--- WHAT THIS TASK INVOLVES ---
Stop after the line holding "Click the Home sidebar icon". Repeat exactly every line before it in the records below, that line too, and leave out the pictures.

═════ INPUT FOR THIS TASK

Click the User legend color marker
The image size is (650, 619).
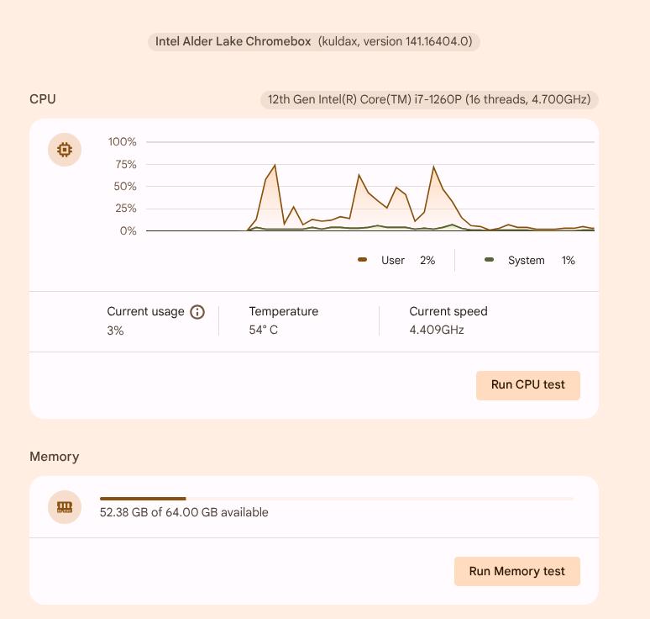(x=363, y=261)
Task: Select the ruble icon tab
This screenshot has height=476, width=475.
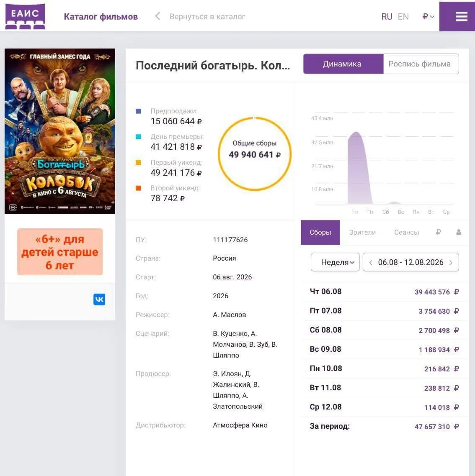Action: [x=438, y=232]
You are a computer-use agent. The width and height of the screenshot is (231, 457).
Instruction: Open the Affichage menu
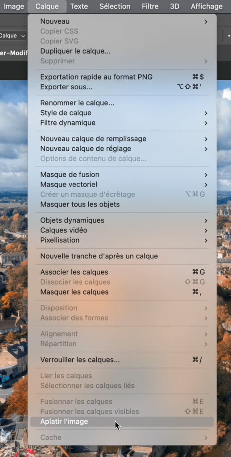click(x=206, y=6)
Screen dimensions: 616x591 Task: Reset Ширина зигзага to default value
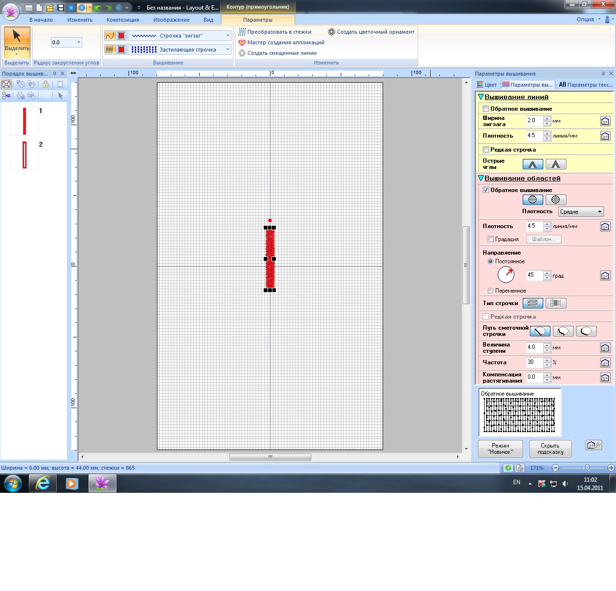tap(605, 121)
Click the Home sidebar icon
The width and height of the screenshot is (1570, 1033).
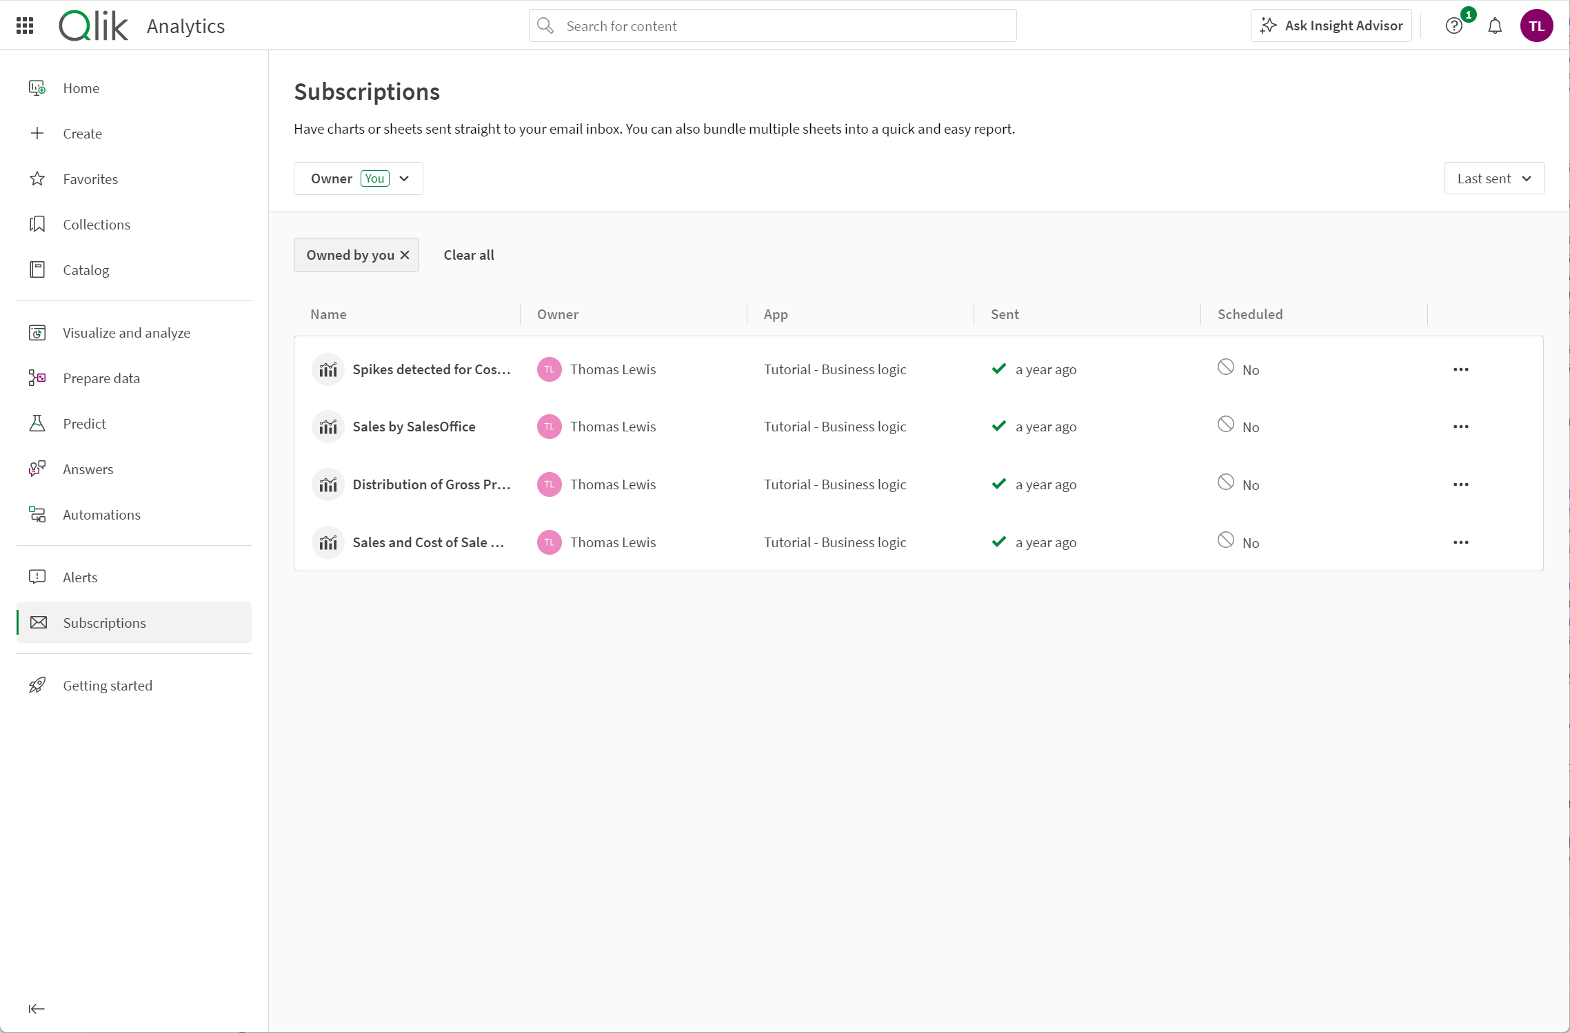pos(38,88)
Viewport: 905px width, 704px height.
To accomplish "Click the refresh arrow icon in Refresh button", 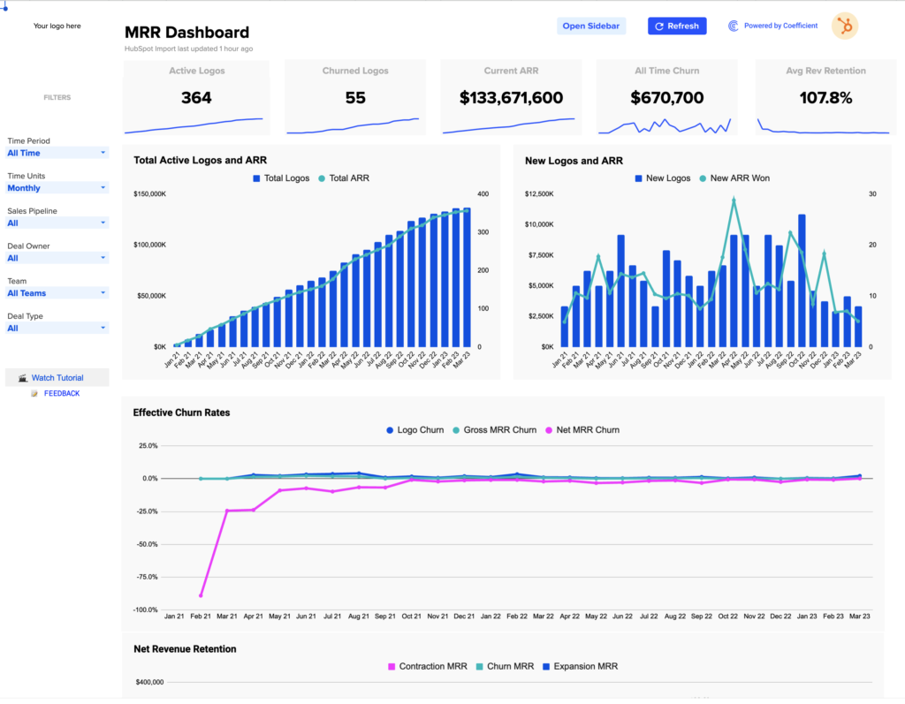I will point(659,26).
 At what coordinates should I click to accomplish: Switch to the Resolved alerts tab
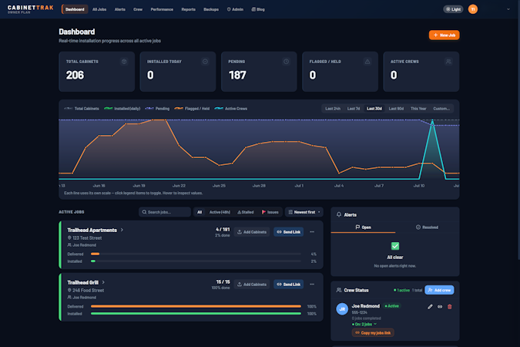pyautogui.click(x=427, y=227)
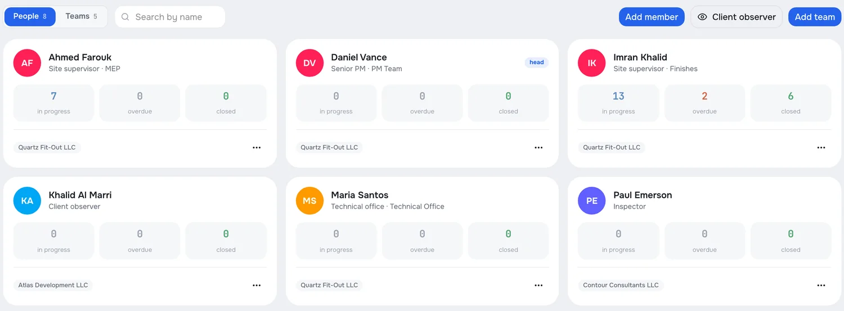The image size is (844, 311).
Task: Focus the Search by name field
Action: click(170, 17)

══════════

--- ANSWER BELOW ---
Click the User legend color marker
The image size is (650, 619).
(x=363, y=261)
Task: Select the ruble icon tab
This screenshot has height=476, width=475.
Action: [x=438, y=232]
You are a computer-use agent. The width and height of the screenshot is (231, 457).
Instruction: Open the Affichage menu
click(x=206, y=6)
Screen dimensions: 616x591 Task: Reset Ширина зигзага to default value
tap(605, 121)
Click the Home sidebar icon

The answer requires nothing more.